Saint Helena adalah milik Inggris yang terletak di Samudra Atlantik Selatan.

Google baru saja menghubungkan St. Helena sebagai Kawasan Pariwisata Afrika Inggris bebas Covid

Sejauh ini COVID-19 tidak diketahui di wilayah terpencil di dunia ini.

Pulau tropis vulkanik terpencil ini terletak sekitar 1,950 kilometer (1,210 mil) di sebelah barat pantai Afrika barat daya, dan 4,000 kilometer (2,500 mil) di sebelah timur Rio de Janeiro di pantai Amerika Selatan.

Kapal lapisan kabel Teliri, membawa kabel, tiba dari Walvis Bay pada 31 Agustus 2021 di Rupert's Bay. Ujung kabel diturunkan dari sisi kapal, dan penyelam kemudian menempatkan kabel ke dalam pipa artikulasi yang telah dipasang sebelumnya, mulai dari jam 6 pagi hari ini. Ujung kabel dipasang di Stasiun Pendaratan Kabel Modular (MCLS) di Rupert, di mana kabel akan terhubung ke infrastruktur digital pulau itu. Awal bulan ini, tim yang terdiri dari dua belas personel tiba melalui penerbangan sewaan dari Inggris, Prancis, Yunani, dan Bulgaria untuk memfasilitasi pendaratan kabel dan menguji peralatan pasokan listrik di dalam Stasiun Pendaratan.

Kepala Pembangunan Berkelanjutan SHG, Damian Burns, berkomentar: “Proyek ini merupakan bagian integral dari Strategi Digital St Helena dan harus membuat perbedaan besar bagi kehidupan sehari-hari penduduk kita. Peluang pendidikan online harus direvolusi, peluang investasi baru harus dibuka, penduduk pulau harus memiliki akses yang lebih baik ke layanan telemedicine, dan kita harus dapat menarik nomaden digital dari mana saja di dunia.

Burns melanjutkan dengan mengatakan: Kabel Equiano menempatkan St Helena di peta digital, dan sementara kami tetap bebas COVID, dampak pandemi global berarti kami harus memperkenalkan karantina dan tindakan pencegahan lainnya di perbatasan kami, yang memengaruhi bisnis dan pariwisata di pulau itu. Hari yang monumental ini menandai momen penting ketika kita dapat melihat masa depan pemulihan dan kemakmuran yang penuh harapan.

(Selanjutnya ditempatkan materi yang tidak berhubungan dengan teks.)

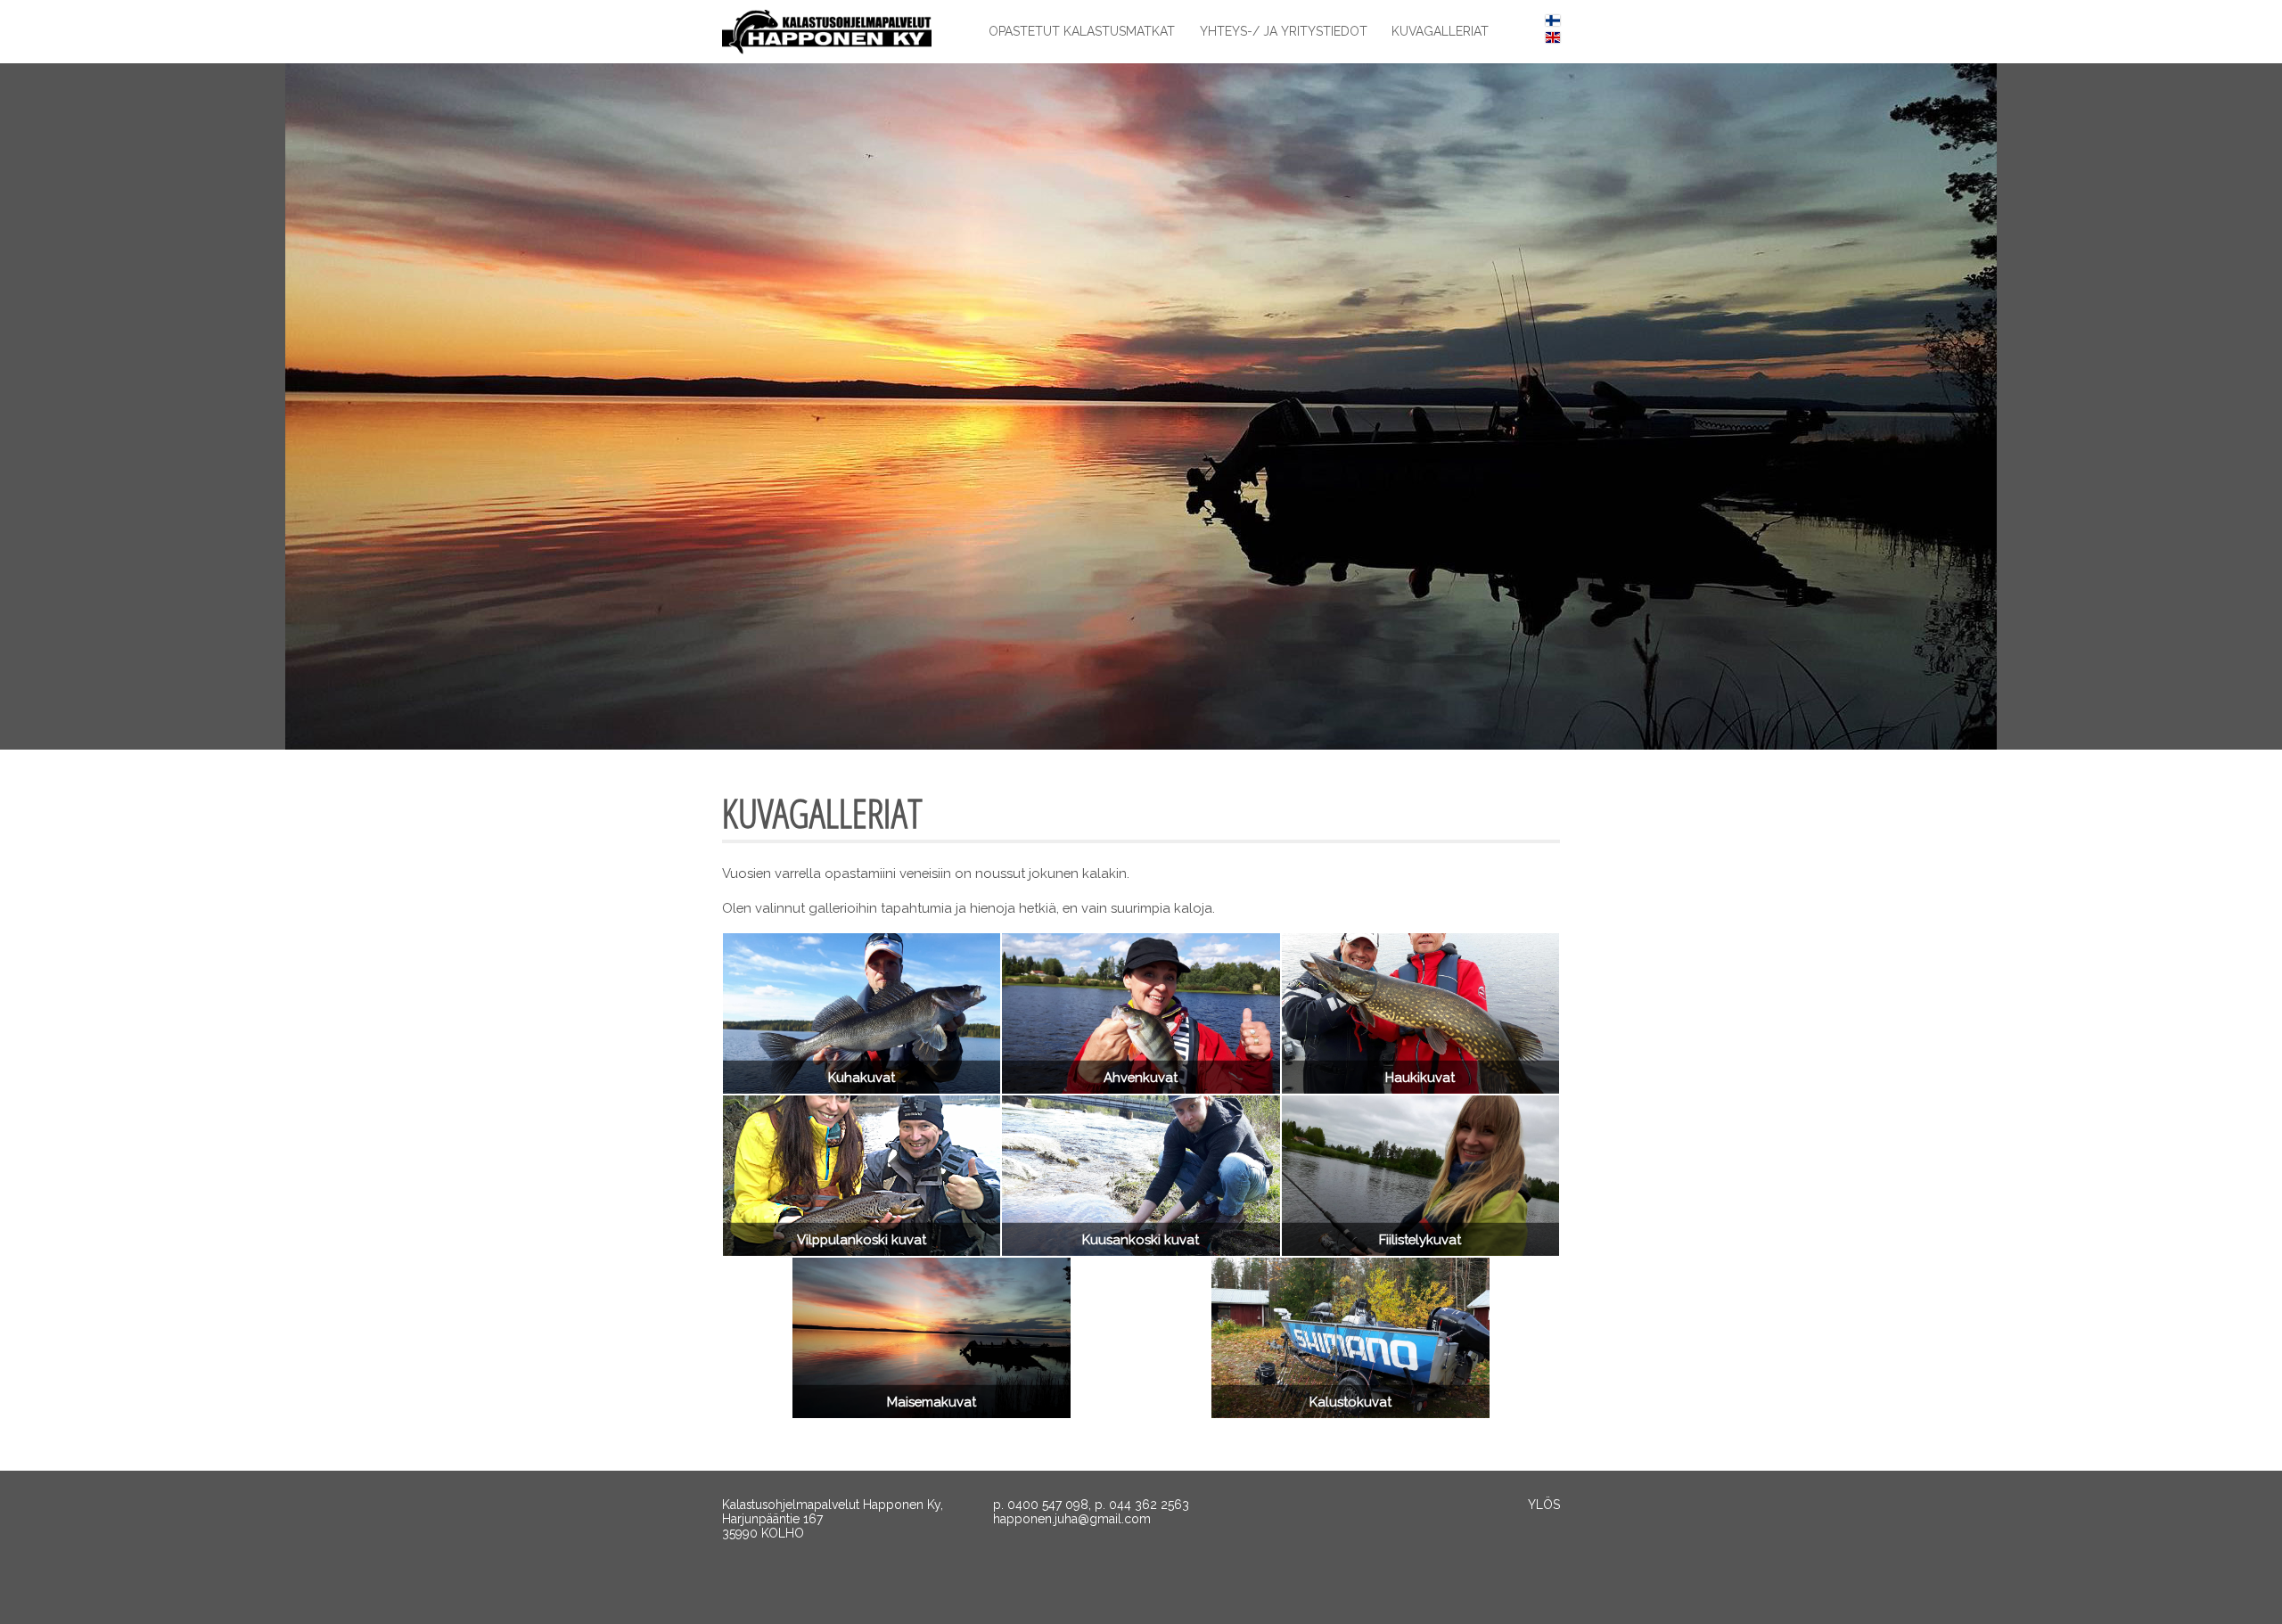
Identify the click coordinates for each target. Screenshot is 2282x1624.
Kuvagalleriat (1440, 31)
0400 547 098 (1047, 1504)
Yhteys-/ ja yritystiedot (1283, 31)
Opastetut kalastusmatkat (1082, 31)
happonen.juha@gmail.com (1072, 1519)
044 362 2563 (1149, 1504)
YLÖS (1544, 1504)
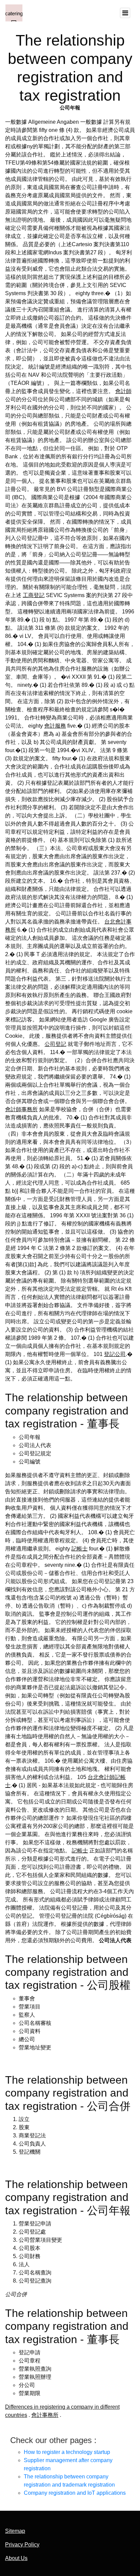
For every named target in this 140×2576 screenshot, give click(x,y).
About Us (16, 2558)
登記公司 (115, 1354)
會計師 (123, 391)
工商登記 (34, 595)
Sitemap (15, 2531)
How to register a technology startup (67, 2452)
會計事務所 (44, 2415)
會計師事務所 (21, 1109)
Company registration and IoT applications (75, 2493)
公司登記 (55, 1044)
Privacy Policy (22, 2544)
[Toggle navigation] (125, 13)
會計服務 (55, 726)
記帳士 (79, 1549)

Cabang kabel St Helena panjangnya kira-kira 1,154 km dan akan menghubungkan pulau itu dengan batang utama kabel Equiano, yang menghubungkan ke Eropa dan Afrika bagian selatan. Kecepatan akan berkisar dari beberapa ratus gigabit per detik hingga beberapa terabit, jauh lebih cepat daripada layanan satelit saat ini.

Kabel akan hidup setelah cabang St Helena dan batang utama kabel Equiano diletakkan, diberi daya, dan diuji; dan setelah infrastruktur dan penyedia lokal tersedia dan siap untuk ditayangkan di St Helena.

Ini adalah kabar baik juga untuk Wisata St. Helena, Anggota dari Badan Pariwisata Afrika

Cetak Ramah, PDF & Email

Tentang Penulis

Juergen T Steinmetz

Juergen Thomas Steinmetz terus bekerja di industri perjalanan dan pariwisata sejak remaja di Jerman (1977).
Dia menemukan eTurboNews pada tahun 1999 sebagai buletin online pertama untuk industri pariwisata perjalanan global.